To the evangelical experts profiled in this book, the chief purpose of science or historical research is not to expand human understanding, but to elucidate God’s will. That doesn’t require academic scholarship — just a “common sense” reading of the Bible and a knack for finding evidence in today’s headlines rather than in the record of the past: “America’s worrisome slide into immorality, liberalism and unbelief was caused by the widespread acceptance of evolution and its pernicious influence in areas like education, law, sexual mores, politics and so on,” in the authors’ paraphrase of creationist logic. Similarly, amateur Christian historians “have pressed history into the service of politics and religion,” twisting facts to support their feelings that the country has veered from its biblical moorings.

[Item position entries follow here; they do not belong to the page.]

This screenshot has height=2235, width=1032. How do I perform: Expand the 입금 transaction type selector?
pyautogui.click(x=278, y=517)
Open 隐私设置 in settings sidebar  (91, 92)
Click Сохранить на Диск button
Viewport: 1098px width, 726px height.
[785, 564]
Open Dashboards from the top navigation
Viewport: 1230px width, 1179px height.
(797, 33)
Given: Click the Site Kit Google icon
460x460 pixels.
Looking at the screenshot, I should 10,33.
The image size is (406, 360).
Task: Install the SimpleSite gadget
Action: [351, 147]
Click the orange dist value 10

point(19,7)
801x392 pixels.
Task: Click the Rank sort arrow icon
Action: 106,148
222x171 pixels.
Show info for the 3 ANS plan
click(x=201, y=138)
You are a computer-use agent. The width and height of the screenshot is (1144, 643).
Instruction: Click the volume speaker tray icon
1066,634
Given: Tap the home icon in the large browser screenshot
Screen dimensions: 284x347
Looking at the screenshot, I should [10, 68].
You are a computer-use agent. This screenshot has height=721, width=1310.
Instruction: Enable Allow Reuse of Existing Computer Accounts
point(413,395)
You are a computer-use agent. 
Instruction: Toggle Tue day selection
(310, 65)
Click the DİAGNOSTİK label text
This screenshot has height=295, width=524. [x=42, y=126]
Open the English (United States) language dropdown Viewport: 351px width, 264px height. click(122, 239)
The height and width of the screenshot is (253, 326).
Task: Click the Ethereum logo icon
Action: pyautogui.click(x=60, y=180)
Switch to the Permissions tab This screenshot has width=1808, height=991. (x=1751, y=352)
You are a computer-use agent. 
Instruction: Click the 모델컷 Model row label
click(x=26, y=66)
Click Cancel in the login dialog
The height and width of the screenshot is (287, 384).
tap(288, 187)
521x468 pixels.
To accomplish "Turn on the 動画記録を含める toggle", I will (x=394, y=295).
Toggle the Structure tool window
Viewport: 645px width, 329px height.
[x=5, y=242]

And C. S. Lewis, Uncle Karl’s hero, makes a brief appearance in the review:
For all evangelicals’ supposed disdain for secular academia, it is telling that their favorite guru is not an undereducated quack, but a thinker that “The Anointed” mentions only in passing: C. S. Lewis. American evangelicals adore Lewis because he was an Oxford don who defended the faith in a plummy English accent, thus proving that one could be a respected intellectual and a Christian too.
I don’t understand the admiration that Christian scholars bear for Lewis. He was a second-rate apologist. One example: in Mere Christianity, he gives evidence for God in the form of the “moral law”: humans’ intuitive grasp of right and wrong. Even at the time, before we had primate studies showing what look like rudiments of morality in our relatives, we still knew of the secular tradition of morality beginning with the Greeks. And Lewis’s famous “liar, lunatic, or Lord” argument for the divinity of Jesus hardly exhausts all the possibilities.
Lewis a “sophisticated theologian”? Naaw. Oxford does not equal sophisticated when it comes to theology.